I recommend musky weight tackle, but if you don’t want to spend any extra money, a medium weight spinning rod with down sized lures will work at times, but most often true musky lures will be necessary to get action from the largest number of fish.  Good down sized lures include #14 Rapala Husky Jerks, #12 X-Raps, large Rapala Tail Dancers,  Heddon Zara Spooks and Torpedos, Arbogast Jitterbugs, large in line spinners, and bass sized spinner baits.  Spool up with 14-20 lb. braid or mono paired with a light steel leader.  I think Fireline is the best braid on a spinning reel.

When choosing standard tackle, any musky weight rod and reel will do fine, it’s most important to enjoy the tackle you’re using.  Standard musky weight line and leaders are the best.  Bring only a small selection of your favorite lures.  All styles of lures will work at times.  Manta Hang 10’s are good gliding jerkbaits.  Bobbie Baits are good diving jerkbaits.  Depth Raiders are good crankbaits.  Jackpots and Top Raiders are good topwaters.  Mepps makes a wide array of good spinners.

Slow presentations work best in cold water.  In warmer water, experiment with speed and let the muskies tell you what they want.  In shallower water with lots of rocks, wood, and/or weeds, surface lures and other shallow runners will hang up less and produce the best.  When working a deeper hole, fish it through first with a shallow presentation then scour the depths out with a deep-diving crankbait to thoroughly fish all the water.  Cast different presentations back on followers to trigger strikes; a smaller twitch bait or soft plastic often does the trick.

Many of the terms I used earlier are very relative.  For instance, in a very shallow river or stream, a 4’ hole is deep.  Deeper small rivers may bottom out at 25’ or more.  Seasons are relative as well.  In the southern part of the musky’s range spring can start as early as February, at the northern end spring may not start until May.

Walk as much water as you can to encounter the most muskies.  If the shore line is not too steep or wooded, fish from shore to avoid spooking fish.  If you must be in the river, stay as far as you can from the structure and water you are targeting.  Walking upstream is best to avoid washing mud and debris into water you haven’t fished yet.  Working presentations with or across the current is best, but don’t be afraid to work against the current as well.  In warm water, swim trunks and water sandals are the most comfortable.  In cool water, chest waders provide the best protection.  If you know you will not be entering the water, just wear something to protect your feet and legs from rocks, underbrush, bugs, and thorns.

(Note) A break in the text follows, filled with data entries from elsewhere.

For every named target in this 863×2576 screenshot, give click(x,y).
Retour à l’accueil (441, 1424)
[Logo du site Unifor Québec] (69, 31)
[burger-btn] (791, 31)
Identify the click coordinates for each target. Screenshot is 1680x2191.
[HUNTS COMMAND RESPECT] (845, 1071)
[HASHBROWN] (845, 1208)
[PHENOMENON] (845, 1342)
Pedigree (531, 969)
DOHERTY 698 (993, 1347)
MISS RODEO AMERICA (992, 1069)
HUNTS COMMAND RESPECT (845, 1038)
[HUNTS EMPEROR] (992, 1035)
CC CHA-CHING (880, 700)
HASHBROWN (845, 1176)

Muskies live in small rivers and streams across the entirety of their home range.  A little homework will have to be done to determine which streams and rivers hold muskies.  In most states, the agency that manages local fisheries will usually be more than capable and willing to point you in the right direction in terms of stocking reports and population surveys.  Most of our nation’s rivers can be legally accessed at marked locations, roadsides, and bridges.  Most river shorelines are also public access to the high water mark.  Make sure your access is legal, and take safety precautions when fishing rivers, both currents and depths can be deceptive, changeable, and very dangerous.  Enter rivers slowly and make sure not to fall into treacherous waters.

Very Next Cast

Very Next Cast

In my opinion this is the most effective way to catch muskies on a tight budget.  It is also a great way to escape crowded lakes and pressured fish.